For twenty years the bug that paid the bills was injection. Untrusted input crossing into an interpreter that could not tell data from instructions: SQL, shell, LDAP, templates. LLM apps have brought the same bug back. The difference is that the interpreter is now a model, and it reads every piece of text in its context as something it might be supposed to obey.

Direct versus indirect

Direct injection is the obvious version. A user types “ignore your previous instructions” into a chatbot. It is real, but it is also the easy case, because the attacker and the victim are the same person.
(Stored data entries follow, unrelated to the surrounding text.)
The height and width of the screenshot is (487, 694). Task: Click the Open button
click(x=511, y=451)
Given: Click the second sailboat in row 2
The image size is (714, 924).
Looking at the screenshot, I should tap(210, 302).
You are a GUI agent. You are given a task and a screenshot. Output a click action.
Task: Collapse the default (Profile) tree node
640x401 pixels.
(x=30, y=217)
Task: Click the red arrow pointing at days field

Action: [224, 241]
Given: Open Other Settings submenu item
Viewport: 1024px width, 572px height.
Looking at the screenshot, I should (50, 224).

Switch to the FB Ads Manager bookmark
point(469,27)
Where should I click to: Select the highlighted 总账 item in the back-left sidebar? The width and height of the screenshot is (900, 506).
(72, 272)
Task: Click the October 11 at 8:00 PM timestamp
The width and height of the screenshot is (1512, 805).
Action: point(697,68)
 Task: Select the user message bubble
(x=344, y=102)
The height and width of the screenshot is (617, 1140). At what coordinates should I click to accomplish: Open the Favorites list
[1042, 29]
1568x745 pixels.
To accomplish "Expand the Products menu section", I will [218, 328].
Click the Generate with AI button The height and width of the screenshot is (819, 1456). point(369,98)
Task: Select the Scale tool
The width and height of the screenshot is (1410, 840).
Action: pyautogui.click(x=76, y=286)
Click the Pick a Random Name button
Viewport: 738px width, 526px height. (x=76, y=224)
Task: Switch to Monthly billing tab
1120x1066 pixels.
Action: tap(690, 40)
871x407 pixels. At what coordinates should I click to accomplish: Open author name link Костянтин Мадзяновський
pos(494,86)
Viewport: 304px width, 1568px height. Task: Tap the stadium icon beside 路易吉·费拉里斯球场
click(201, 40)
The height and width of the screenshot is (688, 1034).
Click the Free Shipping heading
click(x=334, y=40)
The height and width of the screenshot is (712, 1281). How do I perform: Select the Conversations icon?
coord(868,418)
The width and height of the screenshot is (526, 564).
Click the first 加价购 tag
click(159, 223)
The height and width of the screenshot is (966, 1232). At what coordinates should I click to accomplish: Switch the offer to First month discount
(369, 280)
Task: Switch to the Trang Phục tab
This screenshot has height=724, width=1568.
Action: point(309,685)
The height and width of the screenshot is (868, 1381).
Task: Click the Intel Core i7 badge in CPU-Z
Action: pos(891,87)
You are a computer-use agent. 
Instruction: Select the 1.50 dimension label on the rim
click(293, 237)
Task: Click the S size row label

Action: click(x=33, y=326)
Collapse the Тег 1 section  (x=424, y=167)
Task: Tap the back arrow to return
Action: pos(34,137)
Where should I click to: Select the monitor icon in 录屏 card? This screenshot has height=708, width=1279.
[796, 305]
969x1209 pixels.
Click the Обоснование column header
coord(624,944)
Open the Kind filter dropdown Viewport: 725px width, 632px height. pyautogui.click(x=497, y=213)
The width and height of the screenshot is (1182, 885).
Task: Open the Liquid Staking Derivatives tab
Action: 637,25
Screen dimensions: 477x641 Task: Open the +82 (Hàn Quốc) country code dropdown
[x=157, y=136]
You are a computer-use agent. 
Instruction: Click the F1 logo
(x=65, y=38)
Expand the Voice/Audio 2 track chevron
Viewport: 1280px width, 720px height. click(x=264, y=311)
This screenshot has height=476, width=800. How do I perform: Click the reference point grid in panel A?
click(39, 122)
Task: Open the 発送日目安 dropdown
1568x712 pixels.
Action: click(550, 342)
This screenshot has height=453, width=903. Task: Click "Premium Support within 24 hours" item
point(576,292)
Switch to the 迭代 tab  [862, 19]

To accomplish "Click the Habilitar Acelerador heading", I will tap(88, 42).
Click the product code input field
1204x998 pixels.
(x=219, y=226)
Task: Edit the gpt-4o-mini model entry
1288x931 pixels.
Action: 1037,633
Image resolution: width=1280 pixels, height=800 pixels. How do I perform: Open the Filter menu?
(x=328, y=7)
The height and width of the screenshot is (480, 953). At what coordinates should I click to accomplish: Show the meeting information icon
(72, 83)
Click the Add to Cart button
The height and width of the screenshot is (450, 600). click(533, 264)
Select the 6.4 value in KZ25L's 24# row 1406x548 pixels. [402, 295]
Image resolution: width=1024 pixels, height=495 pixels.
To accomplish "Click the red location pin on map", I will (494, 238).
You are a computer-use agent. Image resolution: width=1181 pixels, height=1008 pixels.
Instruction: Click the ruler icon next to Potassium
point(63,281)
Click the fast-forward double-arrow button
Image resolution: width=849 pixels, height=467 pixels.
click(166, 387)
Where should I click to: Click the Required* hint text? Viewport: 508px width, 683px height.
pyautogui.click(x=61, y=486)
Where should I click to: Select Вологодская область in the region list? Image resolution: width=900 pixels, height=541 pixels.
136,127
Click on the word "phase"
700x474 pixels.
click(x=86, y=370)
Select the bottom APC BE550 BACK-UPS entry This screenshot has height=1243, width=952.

The version that actually hurts is indirect. Here the instructions ride in on data the model reads later: a web page the agent fetches, a document in a RAG index, an email sitting in the user’s inbox, the alt text on an image, a comment in a source file. The user never sees it. The model does. And if the app has wired that model up to tools, like send email, call an API, browse, run code, the planted text can drive those tools on the attacker’s behalf.

The way I think about it: an LLM app has a control plane (the system prompt, the developer’s instructions) and a data plane (everything else that lands in context). The vulnerability is that the model has no dependable way to keep data-plane text from being read as control-plane instruction. Same trust-boundary failure as classic injection, new interpreter.

Why “just filter it” falls short

We eventually beat SQL injection, and we beat it with parameterized queries: a hard, structural split between code and data. There is no parameterized equivalent for natural language yet. Filters, classifier guardrails, and delimiter tricks raise the bar, but they are all bypassable, because the attack surface is the whole of language plus any encoding the model can still decode. Base64, translation, leetspeak, homoglyphs, smuggled Unicode. Pick one the filter has not seen.

So the useful question moves from “can I detect the bad prompt” to “what can a compromised model actually reach.”

Where the impact lives

When we test an LLM feature, the questions that matter are about capability, not wording:

• What tools or functions can the model call, and with whose privileges?
• What outside content reaches the context window, and who gets to influence it?
• Does tool output feed back into the model, giving an attacker a loop to ride?
• Is there a human approving consequential actions, or does the agent just act?

A reflected “ignore instructions” that only changes the chat reply is noise. The same injection that reaches a privileged tool call, exfiltrates data to an endpoint you control, sends mail as the user, or edits a record, that is the finding worth writing up.

The clever jailbreak string is rarely the point. The privileged action it can reach is.